— START OF Excerpted data —
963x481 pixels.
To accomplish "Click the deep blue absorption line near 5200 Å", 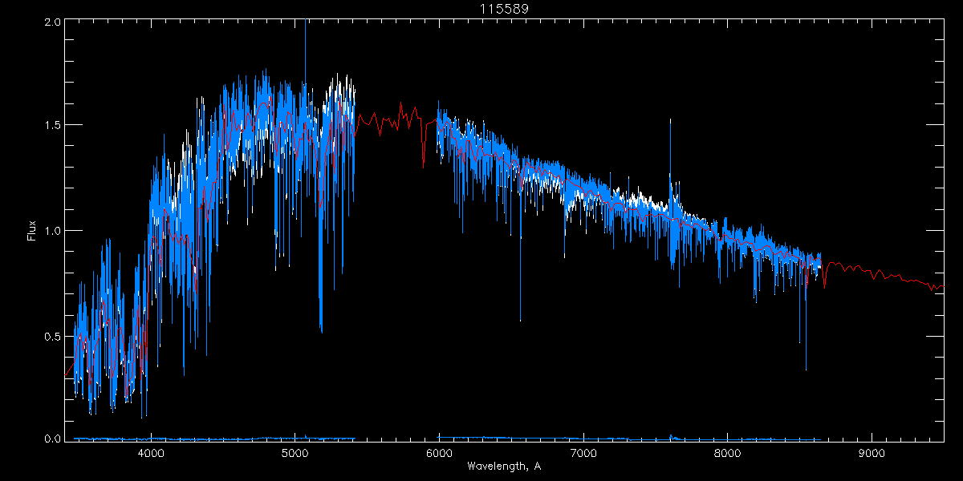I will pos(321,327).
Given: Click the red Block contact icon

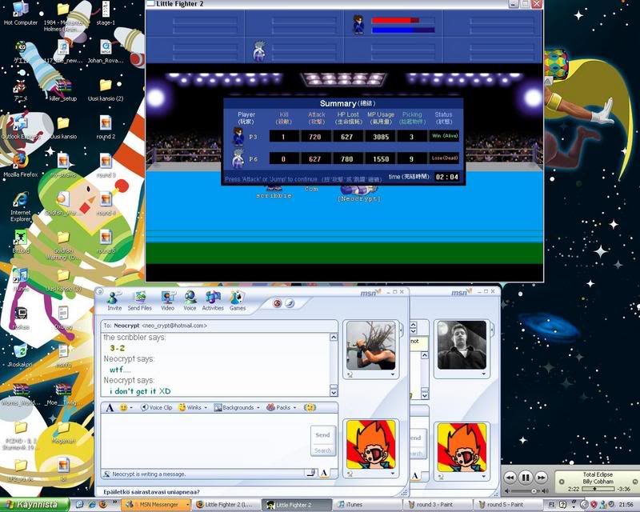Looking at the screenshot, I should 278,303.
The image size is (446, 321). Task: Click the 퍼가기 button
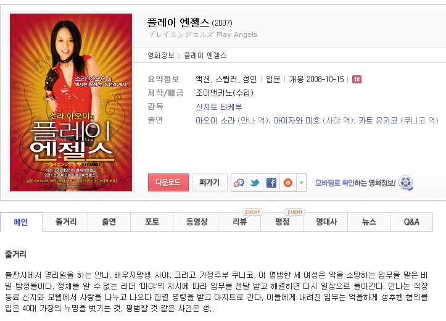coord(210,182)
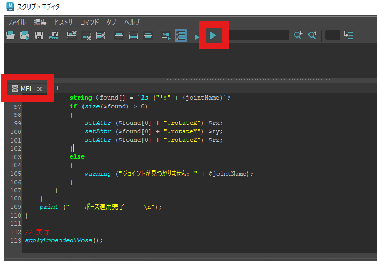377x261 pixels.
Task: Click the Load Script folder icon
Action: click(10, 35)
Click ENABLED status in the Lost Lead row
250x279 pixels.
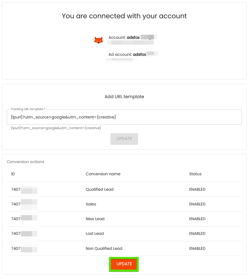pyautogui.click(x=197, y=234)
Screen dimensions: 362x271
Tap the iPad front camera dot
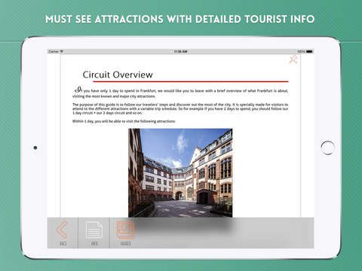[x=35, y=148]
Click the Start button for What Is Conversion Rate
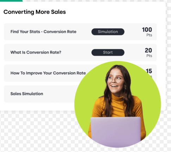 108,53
— END OF Excerpted data —
**Work required**.
Arrange the lines of the listing as a JSON list of strings, one string per line and no blank lines. Begin at the line that contains "Given: Click the red Block contact icon", stop after the line that contains "pyautogui.click(x=197, y=234)", and leave the pictures out.

**Exercise response**.
[
  "Given: Click the red Block contact icon",
  "Looking at the screenshot, I should 278,303.",
  "The image size is (446, 321). Task: Click the 퍼가기 button",
  "coord(210,182)",
  "377x261 pixels.",
  "Task: Click the Load Script folder icon",
  "Action: click(10, 35)",
  "Click ENABLED status in the Lost Lead row",
  "250x279 pixels.",
  "pyautogui.click(x=197, y=234)"
]